═════ DATA FOR PROCESSING ═════

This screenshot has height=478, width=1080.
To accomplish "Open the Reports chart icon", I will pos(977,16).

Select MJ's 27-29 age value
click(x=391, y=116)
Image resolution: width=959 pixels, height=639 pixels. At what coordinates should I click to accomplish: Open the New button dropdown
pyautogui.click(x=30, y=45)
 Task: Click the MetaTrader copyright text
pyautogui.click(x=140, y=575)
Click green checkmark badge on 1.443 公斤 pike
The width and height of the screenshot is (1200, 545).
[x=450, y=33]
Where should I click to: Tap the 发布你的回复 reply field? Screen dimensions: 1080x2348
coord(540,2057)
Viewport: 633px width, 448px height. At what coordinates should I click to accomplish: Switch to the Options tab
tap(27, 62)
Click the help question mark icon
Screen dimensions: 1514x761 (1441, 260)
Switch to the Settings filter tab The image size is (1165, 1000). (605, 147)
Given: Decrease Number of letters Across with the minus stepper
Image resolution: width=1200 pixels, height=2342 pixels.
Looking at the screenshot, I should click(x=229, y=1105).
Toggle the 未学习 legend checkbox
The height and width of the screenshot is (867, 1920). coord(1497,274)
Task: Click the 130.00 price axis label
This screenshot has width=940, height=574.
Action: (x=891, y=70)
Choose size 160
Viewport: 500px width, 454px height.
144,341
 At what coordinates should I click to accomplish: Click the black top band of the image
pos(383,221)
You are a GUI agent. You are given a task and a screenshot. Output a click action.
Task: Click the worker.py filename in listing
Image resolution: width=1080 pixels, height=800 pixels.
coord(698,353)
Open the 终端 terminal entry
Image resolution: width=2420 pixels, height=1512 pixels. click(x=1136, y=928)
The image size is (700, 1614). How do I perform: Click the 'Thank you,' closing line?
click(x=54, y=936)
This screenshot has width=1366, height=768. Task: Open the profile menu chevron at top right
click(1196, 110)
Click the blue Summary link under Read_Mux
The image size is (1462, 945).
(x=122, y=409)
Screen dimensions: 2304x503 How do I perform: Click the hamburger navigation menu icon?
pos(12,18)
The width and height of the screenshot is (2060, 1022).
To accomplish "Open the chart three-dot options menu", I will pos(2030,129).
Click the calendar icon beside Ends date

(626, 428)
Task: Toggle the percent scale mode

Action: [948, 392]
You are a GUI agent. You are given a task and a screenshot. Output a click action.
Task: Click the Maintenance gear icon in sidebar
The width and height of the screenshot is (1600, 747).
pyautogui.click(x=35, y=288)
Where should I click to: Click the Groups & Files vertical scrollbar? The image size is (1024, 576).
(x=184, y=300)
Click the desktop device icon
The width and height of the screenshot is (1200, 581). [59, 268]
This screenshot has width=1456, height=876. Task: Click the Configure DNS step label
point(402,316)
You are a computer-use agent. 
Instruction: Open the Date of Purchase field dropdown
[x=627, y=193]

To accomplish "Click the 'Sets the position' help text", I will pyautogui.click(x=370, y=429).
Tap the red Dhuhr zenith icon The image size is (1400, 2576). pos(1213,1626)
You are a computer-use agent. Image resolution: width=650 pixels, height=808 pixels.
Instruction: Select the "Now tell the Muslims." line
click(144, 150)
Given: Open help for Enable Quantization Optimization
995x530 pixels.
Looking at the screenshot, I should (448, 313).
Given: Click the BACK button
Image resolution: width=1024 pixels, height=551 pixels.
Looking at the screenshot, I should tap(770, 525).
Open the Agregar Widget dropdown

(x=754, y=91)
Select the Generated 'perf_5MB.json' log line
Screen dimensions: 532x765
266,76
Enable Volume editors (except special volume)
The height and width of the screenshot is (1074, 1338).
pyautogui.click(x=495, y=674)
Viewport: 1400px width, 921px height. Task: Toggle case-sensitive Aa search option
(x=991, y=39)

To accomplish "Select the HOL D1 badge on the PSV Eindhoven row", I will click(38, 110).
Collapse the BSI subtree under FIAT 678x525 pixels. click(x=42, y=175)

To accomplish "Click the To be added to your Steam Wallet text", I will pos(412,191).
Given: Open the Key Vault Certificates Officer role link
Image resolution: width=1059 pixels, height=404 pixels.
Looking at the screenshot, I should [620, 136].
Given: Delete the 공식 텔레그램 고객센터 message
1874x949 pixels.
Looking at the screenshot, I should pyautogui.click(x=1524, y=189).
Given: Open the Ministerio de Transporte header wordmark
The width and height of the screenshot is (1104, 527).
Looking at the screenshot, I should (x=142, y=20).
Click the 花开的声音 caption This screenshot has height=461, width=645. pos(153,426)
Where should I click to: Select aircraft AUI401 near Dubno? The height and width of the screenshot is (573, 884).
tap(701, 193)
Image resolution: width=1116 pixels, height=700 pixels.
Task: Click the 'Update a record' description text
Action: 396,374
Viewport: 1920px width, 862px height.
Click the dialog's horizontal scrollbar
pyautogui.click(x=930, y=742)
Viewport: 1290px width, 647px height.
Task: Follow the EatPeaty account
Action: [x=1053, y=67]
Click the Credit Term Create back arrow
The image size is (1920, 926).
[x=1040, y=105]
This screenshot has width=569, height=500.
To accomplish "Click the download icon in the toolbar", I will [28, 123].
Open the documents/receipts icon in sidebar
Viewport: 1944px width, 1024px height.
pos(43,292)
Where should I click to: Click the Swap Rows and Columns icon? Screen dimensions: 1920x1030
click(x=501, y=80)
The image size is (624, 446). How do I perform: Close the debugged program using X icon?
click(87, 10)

═════

* _WHAT IS EXPECTED_: The material should be transcribed exactly, every line included.

* _RESPONSE TO THIS TASK_:
This screenshot has height=478, width=1080.
To accomplish "Open the Reports chart icon", I will pos(977,16).

Select MJ's 27-29 age value
click(x=391, y=116)
Image resolution: width=959 pixels, height=639 pixels. At what coordinates should I click to accomplish: Open the New button dropdown
pyautogui.click(x=30, y=45)
 Task: Click the MetaTrader copyright text
pyautogui.click(x=140, y=575)
Click green checkmark badge on 1.443 公斤 pike
The width and height of the screenshot is (1200, 545).
[x=450, y=33]
Where should I click to: Tap the 发布你的回复 reply field? Screen dimensions: 1080x2348
coord(540,2057)
Viewport: 633px width, 448px height. At what coordinates should I click to accomplish: Switch to the Options tab
tap(27, 62)
Click the help question mark icon
Screen dimensions: 1514x761 (1441, 260)
Switch to the Settings filter tab The image size is (1165, 1000). (605, 147)
Given: Decrease Number of letters Across with the minus stepper
Image resolution: width=1200 pixels, height=2342 pixels.
Looking at the screenshot, I should click(x=229, y=1105).
Toggle the 未学习 legend checkbox
The height and width of the screenshot is (867, 1920). coord(1497,274)
Task: Click the 130.00 price axis label
This screenshot has width=940, height=574.
Action: (x=891, y=70)
Choose size 160
Viewport: 500px width, 454px height.
144,341
 At what coordinates should I click to accomplish: Click the black top band of the image
pos(383,221)
You are a GUI agent. You are given a task and a screenshot. Output a click action.
Task: Click the worker.py filename in listing
Image resolution: width=1080 pixels, height=800 pixels.
coord(698,353)
Open the 终端 terminal entry
Image resolution: width=2420 pixels, height=1512 pixels. click(x=1136, y=928)
The image size is (700, 1614). How do I perform: Click the 'Thank you,' closing line?
click(x=54, y=936)
This screenshot has width=1366, height=768. Task: Open the profile menu chevron at top right
click(1196, 110)
Click the blue Summary link under Read_Mux
The image size is (1462, 945).
(x=122, y=409)
Screen dimensions: 2304x503 How do I perform: Click the hamburger navigation menu icon?
pos(12,18)
The width and height of the screenshot is (2060, 1022).
To accomplish "Open the chart three-dot options menu", I will pos(2030,129).
Click the calendar icon beside Ends date

(626, 428)
Task: Toggle the percent scale mode

Action: [948, 392]
You are a GUI agent. You are given a task and a screenshot. Output a click action.
Task: Click the Maintenance gear icon in sidebar
The width and height of the screenshot is (1600, 747).
pyautogui.click(x=35, y=288)
Where should I click to: Click the Groups & Files vertical scrollbar? The image size is (1024, 576).
(x=184, y=300)
Click the desktop device icon
The width and height of the screenshot is (1200, 581). [59, 268]
This screenshot has width=1456, height=876. Task: Click the Configure DNS step label
point(402,316)
You are a computer-use agent. 
Instruction: Open the Date of Purchase field dropdown
[x=627, y=193]

To accomplish "Click the 'Sets the position' help text", I will pyautogui.click(x=370, y=429).
Tap the red Dhuhr zenith icon The image size is (1400, 2576). pos(1213,1626)
You are a computer-use agent. Image resolution: width=650 pixels, height=808 pixels.
Instruction: Select the "Now tell the Muslims." line
click(144, 150)
Given: Open help for Enable Quantization Optimization
995x530 pixels.
Looking at the screenshot, I should (448, 313).
Given: Click the BACK button
Image resolution: width=1024 pixels, height=551 pixels.
Looking at the screenshot, I should tap(770, 525).
Open the Agregar Widget dropdown

(x=754, y=91)
Select the Generated 'perf_5MB.json' log line
Screen dimensions: 532x765
266,76
Enable Volume editors (except special volume)
The height and width of the screenshot is (1074, 1338).
pyautogui.click(x=495, y=674)
Viewport: 1400px width, 921px height. Task: Toggle case-sensitive Aa search option
(x=991, y=39)

To accomplish "Select the HOL D1 badge on the PSV Eindhoven row", I will click(38, 110).
Collapse the BSI subtree under FIAT 678x525 pixels. click(x=42, y=175)

To accomplish "Click the To be added to your Steam Wallet text", I will pos(412,191).
Given: Open the Key Vault Certificates Officer role link
Image resolution: width=1059 pixels, height=404 pixels.
Looking at the screenshot, I should [620, 136].
Given: Delete the 공식 텔레그램 고객센터 message
1874x949 pixels.
Looking at the screenshot, I should pyautogui.click(x=1524, y=189).
Given: Open the Ministerio de Transporte header wordmark
The width and height of the screenshot is (1104, 527).
Looking at the screenshot, I should (x=142, y=20).
Click the 花开的声音 caption This screenshot has height=461, width=645. pos(153,426)
Where should I click to: Select aircraft AUI401 near Dubno? The height and width of the screenshot is (573, 884).
tap(701, 193)
Image resolution: width=1116 pixels, height=700 pixels.
Task: Click the 'Update a record' description text
Action: 396,374
Viewport: 1920px width, 862px height.
Click the dialog's horizontal scrollbar
pyautogui.click(x=930, y=742)
Viewport: 1290px width, 647px height.
Task: Follow the EatPeaty account
Action: [x=1053, y=67]
Click the Credit Term Create back arrow
The image size is (1920, 926).
[x=1040, y=105]
This screenshot has width=569, height=500.
To accomplish "Click the download icon in the toolbar", I will [28, 123].
Open the documents/receipts icon in sidebar
Viewport: 1944px width, 1024px height.
pos(43,292)
Where should I click to: Click the Swap Rows and Columns icon? Screen dimensions: 1920x1030
click(x=501, y=80)
The image size is (624, 446). How do I perform: Close the debugged program using X icon?
click(87, 10)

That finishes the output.